[Start of section]
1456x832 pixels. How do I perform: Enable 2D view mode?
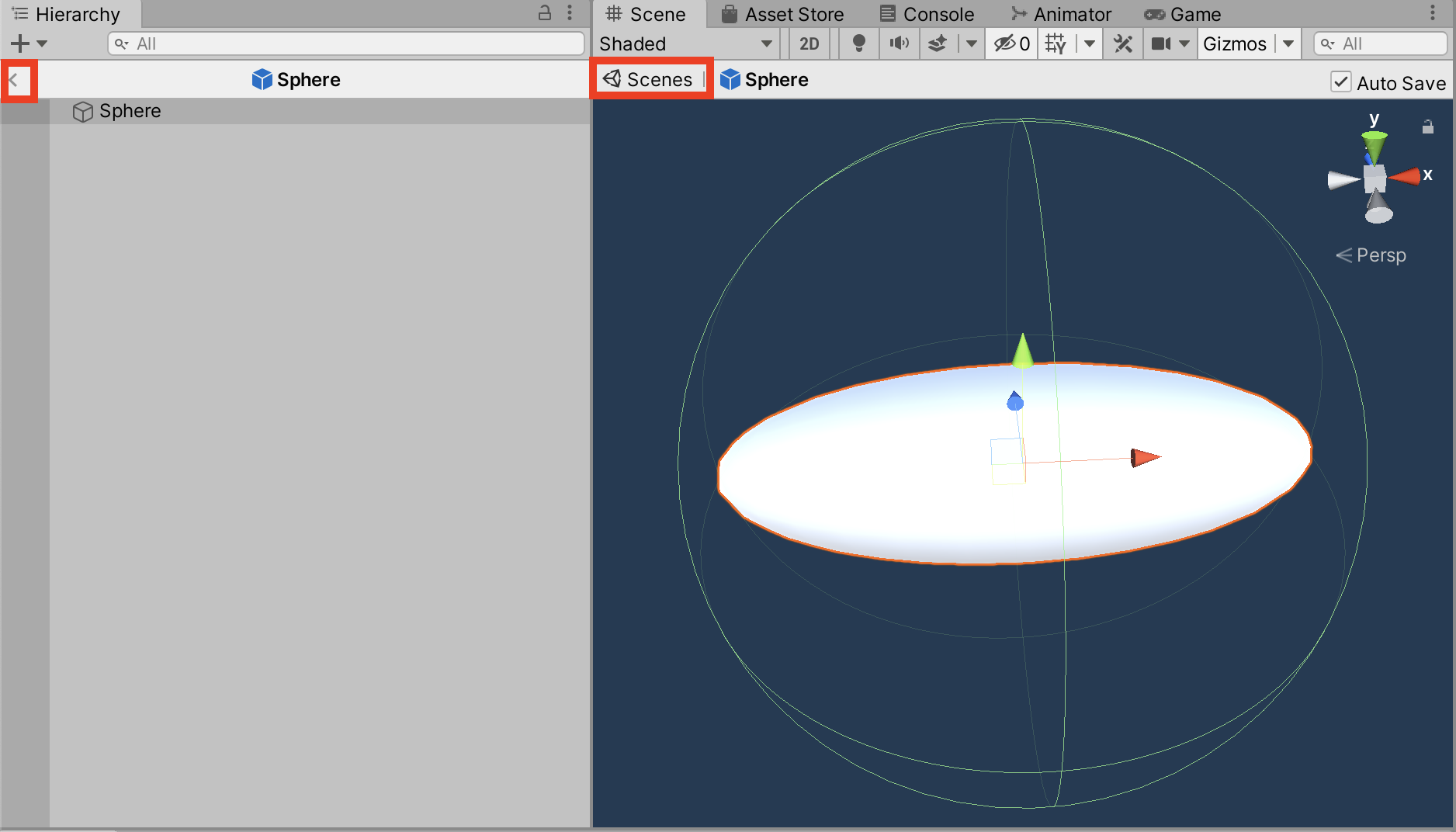[809, 43]
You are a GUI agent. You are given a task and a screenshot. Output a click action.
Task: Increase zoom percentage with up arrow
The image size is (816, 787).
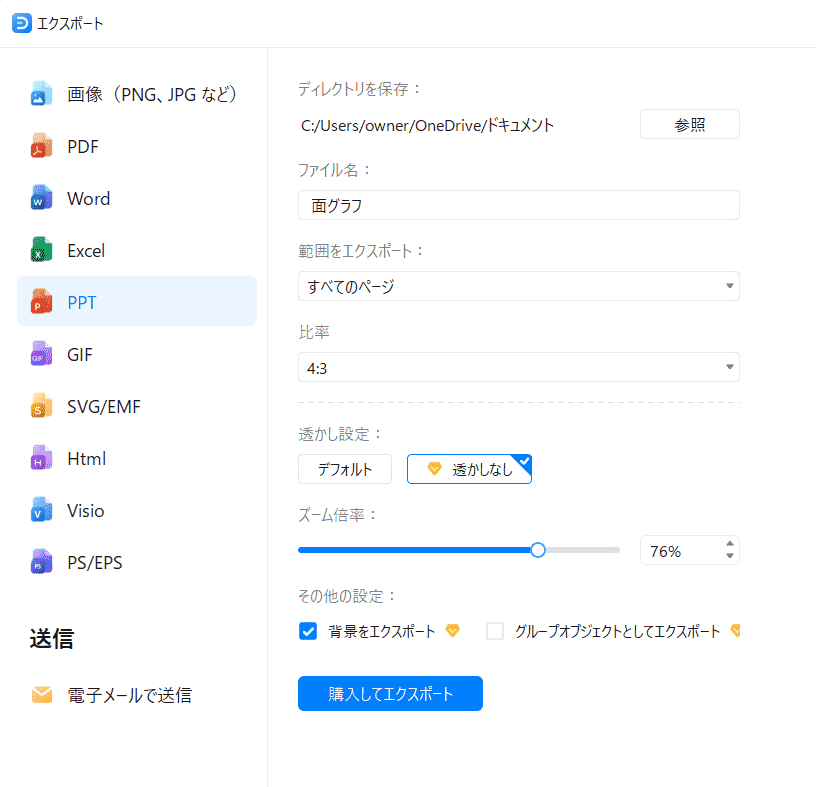730,544
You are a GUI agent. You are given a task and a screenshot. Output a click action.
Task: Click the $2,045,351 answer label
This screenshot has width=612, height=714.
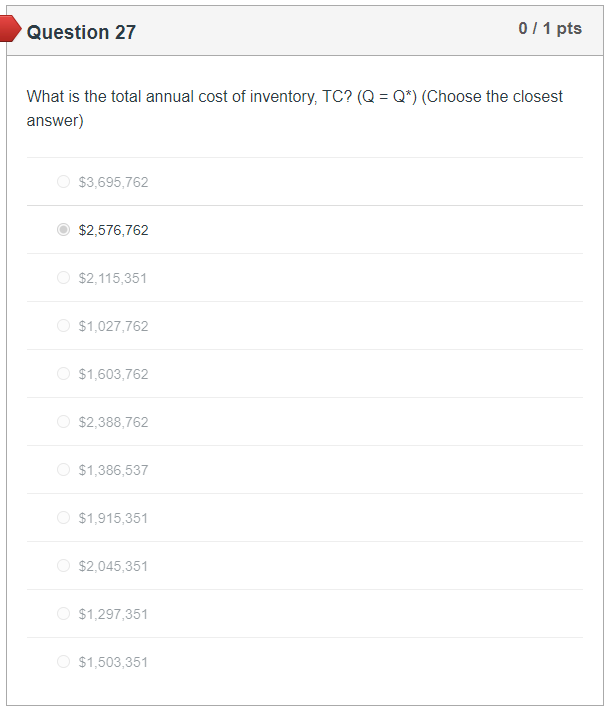tap(113, 566)
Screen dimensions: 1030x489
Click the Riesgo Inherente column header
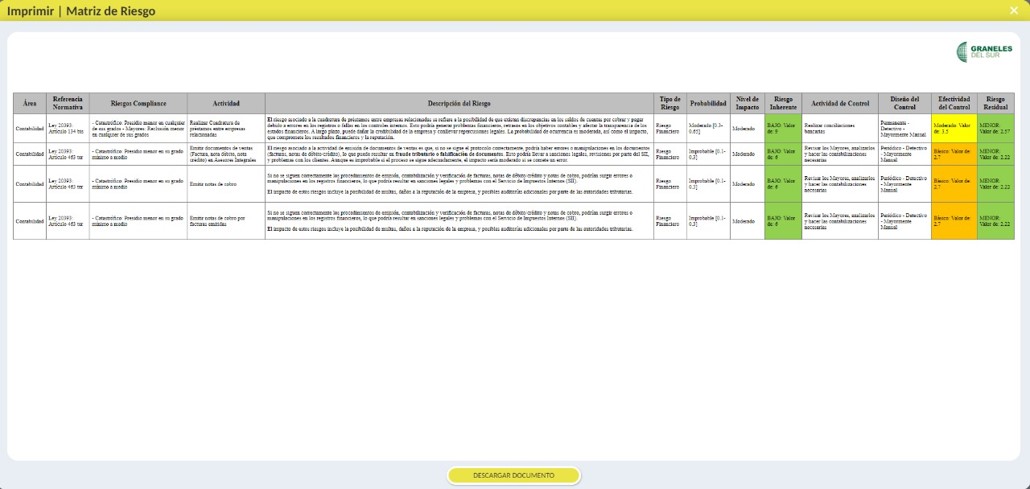(x=784, y=104)
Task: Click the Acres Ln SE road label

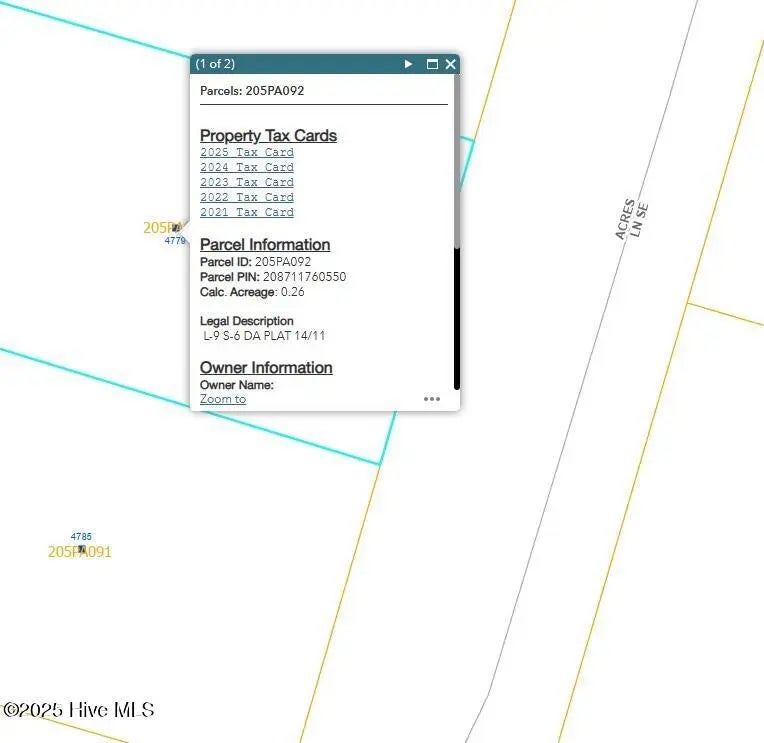Action: [x=632, y=220]
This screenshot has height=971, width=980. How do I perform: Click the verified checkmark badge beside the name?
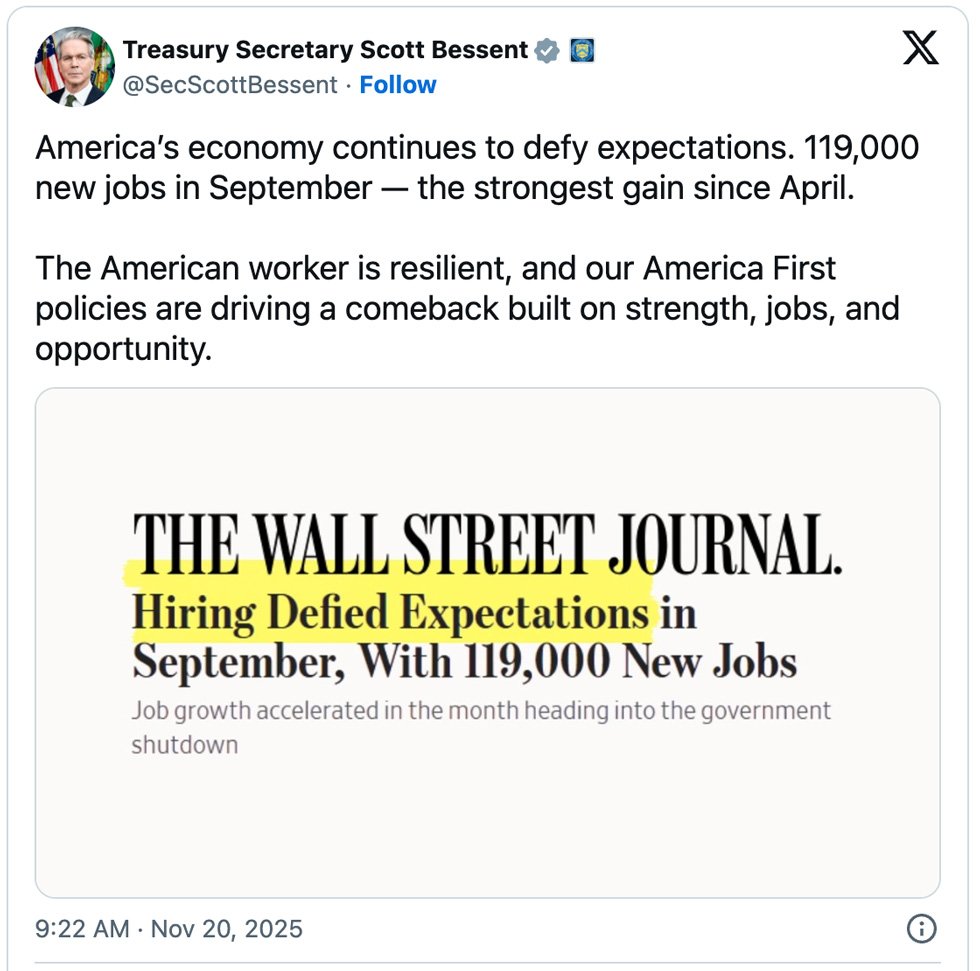point(546,50)
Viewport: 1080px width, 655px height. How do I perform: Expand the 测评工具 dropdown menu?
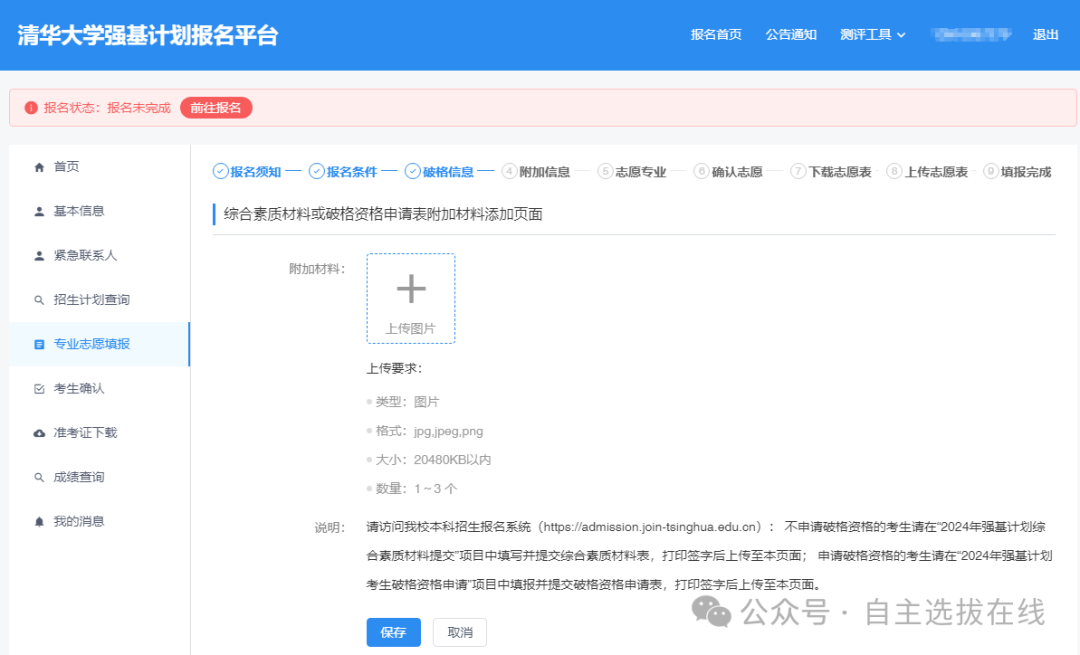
[End of section]
The expected output is the whole listing, word for word, minus its pictures.

1456x832 pixels. How do I perform: Enable 2D view mode?
[809, 43]
You are a GUI agent. You are given a task and a screenshot. Output a click action.
Task: Increase zoom percentage with up arrow
The image size is (816, 787).
730,544
You are a GUI agent. You are given a task and a screenshot. Output a click action.
Task: Click the $2,045,351 answer label
This screenshot has width=612, height=714.
tap(113, 566)
Screen dimensions: 1030x489
Click the Riesgo Inherente column header
(x=784, y=104)
Task: Click the Acres Ln SE road label

Action: [x=632, y=220]
This screenshot has height=971, width=980. How do I perform: Click the verified checkmark badge beside the name?
point(546,50)
Viewport: 1080px width, 655px height. How do I perform: Expand the 测评工具 dropdown menu?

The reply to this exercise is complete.